Composition of households changing in Bulgaria as living standards improve
Bulgaria has experienced seismic shifts in typical household composition over the last decade; reporting the largest decrease in the proportion of multigenerational households in the EU, as well as increasing levels of cohabitation and people living alone. These societal trends occur at the same time as improving quality of living standards, higher labour market participation rates and population ageing.
A recent analysis by Eurofound, examining household composition and well-being in the EU, shows that the proportion of multigenerational households in Bulgaria has decreased by 8% over the last decade – with levels still remaining high compared to EU averages at 76% – but against an EU-wide trend of stable and increasing levels of multigenerational living. The analysis indicates that, on average, living in a multigenerational household is associated with lower life satisfaction for both parents and grandparents. It also notes that children in multigenerational households are less satisfied with their lives, particularly in countries where it is common, such as in Bulgaria with 34% of teenagers living with a least one grandparent in 2014.

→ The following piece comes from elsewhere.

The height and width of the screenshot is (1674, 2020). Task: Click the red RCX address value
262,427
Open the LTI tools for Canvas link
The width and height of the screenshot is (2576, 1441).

The report suggests reasons for multigenerational living situations include a range of factors, such as financial insecurity, housing issues and care responsibilities – with over half of grandparents in multigenerational households caring for grandchildren every day. The decrease in multigenerational households may be linked to increasing prosperity, with the share of population in Bulgaria struggling to make ends meet dropping substantially; from 90% in 2003 to reach 63% in 2016, as shown in the European Quality of Life Survey. This may be a consequence of an increasing labour market participation rate, which has climbed from 67.1% in 2012 to 71.5% in 2018. There was also a recorded increase in average wages during this timeframe.
As the share of multigenerational households has decreased, there has simultaneously been a considerable increase to the proportion of population living alone in Bulgaria, growing at one of the highest rates (7%) in the EU over the last decade. The report highlights that single-person households more often suffer from social exclusion and heating deprivation, when compared to multi-person households, with 56% of Bulgarians who live alone being unable to keep their home warm. The report identifies that people aged 65 and over are more likely to live alone, with women making up a larger proportion of this category.
As living standards have improved in Bulgaria, with life satisfaction and happiness levels climbing to approach EU averages, and optimism for the future exceeding the EU average, the composition of households has changed significantly. The increasing labour market participation rate has gone hand-in-hand with decreases to the share of population living in multigenerational households, and conversely, significant increases to shares of population cohabitating and living alone.
Eurofound has been monitoring and reporting on living and working conditions in Bulgaria, in comparison to other EU Member States, since before accession to the EU in 2007.